WHAT THE TASK REQUIRES: Which lines of the data include the string "will"? List them all.

(Records from a data source)

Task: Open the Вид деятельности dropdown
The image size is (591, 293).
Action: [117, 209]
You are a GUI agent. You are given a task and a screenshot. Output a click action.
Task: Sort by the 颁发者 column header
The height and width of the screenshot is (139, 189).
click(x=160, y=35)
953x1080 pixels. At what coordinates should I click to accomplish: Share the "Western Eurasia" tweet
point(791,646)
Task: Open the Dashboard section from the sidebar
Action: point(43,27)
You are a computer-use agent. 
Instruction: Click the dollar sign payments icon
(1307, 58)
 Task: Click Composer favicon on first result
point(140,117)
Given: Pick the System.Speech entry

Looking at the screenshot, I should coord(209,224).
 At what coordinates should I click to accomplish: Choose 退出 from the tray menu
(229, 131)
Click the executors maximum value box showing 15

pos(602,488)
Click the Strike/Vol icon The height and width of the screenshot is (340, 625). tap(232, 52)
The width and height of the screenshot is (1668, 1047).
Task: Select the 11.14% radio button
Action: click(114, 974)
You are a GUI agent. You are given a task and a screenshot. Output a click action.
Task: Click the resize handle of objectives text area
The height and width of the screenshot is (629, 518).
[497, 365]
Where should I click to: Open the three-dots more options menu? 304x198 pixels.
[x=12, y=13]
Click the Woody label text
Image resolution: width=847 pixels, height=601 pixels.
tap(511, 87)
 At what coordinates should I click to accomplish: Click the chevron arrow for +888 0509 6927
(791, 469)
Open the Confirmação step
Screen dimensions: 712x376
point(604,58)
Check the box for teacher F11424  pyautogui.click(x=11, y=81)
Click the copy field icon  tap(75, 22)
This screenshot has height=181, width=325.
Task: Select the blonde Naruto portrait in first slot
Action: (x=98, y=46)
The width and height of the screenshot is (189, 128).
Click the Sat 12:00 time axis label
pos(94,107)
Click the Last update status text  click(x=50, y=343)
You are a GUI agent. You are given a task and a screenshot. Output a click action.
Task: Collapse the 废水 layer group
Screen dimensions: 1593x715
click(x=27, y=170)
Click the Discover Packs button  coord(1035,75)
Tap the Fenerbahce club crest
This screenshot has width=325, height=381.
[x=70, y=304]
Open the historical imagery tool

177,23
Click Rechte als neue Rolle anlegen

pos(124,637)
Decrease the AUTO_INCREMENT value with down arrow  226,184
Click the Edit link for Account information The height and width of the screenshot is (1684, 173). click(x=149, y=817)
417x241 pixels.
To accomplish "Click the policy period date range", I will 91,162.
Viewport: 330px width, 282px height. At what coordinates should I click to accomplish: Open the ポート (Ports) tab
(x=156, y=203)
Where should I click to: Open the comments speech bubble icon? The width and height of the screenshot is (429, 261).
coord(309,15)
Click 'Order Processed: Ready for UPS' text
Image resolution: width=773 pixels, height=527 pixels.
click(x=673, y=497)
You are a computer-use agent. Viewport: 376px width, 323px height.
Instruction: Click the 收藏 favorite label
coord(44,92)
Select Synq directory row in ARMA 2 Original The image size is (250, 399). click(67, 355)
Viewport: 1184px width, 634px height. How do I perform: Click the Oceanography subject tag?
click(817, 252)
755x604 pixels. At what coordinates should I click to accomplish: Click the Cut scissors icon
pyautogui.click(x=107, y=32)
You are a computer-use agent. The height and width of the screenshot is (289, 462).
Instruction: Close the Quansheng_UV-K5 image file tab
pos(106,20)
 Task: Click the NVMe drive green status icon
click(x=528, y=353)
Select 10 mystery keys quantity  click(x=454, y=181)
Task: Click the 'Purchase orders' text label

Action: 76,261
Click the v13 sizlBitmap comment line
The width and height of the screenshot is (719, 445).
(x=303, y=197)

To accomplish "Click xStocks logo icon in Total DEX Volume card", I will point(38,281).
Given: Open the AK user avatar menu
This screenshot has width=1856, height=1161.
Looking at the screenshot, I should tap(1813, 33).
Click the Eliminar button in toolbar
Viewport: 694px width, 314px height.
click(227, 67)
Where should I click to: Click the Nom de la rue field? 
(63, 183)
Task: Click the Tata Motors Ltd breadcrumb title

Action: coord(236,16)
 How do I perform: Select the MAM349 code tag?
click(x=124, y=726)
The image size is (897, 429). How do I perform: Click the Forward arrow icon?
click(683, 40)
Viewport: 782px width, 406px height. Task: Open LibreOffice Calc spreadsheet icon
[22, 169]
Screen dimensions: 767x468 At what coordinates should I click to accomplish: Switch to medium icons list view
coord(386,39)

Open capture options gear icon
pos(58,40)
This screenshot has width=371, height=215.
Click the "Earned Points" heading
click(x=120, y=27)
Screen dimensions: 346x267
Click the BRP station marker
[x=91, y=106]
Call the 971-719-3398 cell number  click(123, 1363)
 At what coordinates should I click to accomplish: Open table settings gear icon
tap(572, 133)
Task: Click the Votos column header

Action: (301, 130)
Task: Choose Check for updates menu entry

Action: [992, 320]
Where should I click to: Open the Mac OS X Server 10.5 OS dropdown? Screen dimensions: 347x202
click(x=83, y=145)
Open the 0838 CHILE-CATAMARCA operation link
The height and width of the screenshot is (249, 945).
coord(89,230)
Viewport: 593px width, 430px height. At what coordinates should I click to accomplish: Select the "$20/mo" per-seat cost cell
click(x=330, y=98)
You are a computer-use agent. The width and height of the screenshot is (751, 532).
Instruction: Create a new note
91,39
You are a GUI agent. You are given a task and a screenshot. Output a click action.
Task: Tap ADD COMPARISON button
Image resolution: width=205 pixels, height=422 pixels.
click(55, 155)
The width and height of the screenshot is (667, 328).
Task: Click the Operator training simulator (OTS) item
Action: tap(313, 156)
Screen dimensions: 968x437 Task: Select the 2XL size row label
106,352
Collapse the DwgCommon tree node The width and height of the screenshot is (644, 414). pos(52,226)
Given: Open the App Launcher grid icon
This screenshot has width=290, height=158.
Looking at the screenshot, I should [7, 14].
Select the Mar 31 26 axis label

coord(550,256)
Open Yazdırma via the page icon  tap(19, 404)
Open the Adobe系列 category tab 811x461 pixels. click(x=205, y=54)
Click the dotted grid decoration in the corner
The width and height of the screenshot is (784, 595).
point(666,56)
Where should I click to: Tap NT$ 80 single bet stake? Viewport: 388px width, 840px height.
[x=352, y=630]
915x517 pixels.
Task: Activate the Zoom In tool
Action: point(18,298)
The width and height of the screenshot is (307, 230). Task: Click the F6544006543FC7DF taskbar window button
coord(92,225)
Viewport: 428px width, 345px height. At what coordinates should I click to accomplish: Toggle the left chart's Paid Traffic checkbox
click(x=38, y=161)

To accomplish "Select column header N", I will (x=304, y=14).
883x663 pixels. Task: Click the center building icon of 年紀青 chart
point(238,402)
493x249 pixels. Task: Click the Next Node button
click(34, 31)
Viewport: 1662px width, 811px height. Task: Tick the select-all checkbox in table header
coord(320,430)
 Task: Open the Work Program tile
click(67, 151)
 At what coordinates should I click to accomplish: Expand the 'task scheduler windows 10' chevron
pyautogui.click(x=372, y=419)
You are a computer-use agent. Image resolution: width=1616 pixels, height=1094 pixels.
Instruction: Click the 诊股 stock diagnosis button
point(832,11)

RESULT OF THIS EXERCISE:
To accomplish "Click the policy period date range", I will 91,162.
To accomplish "Click xStocks logo icon in Total DEX Volume card", I will point(38,281).
To accomplish "Select column header N", I will (x=304, y=14).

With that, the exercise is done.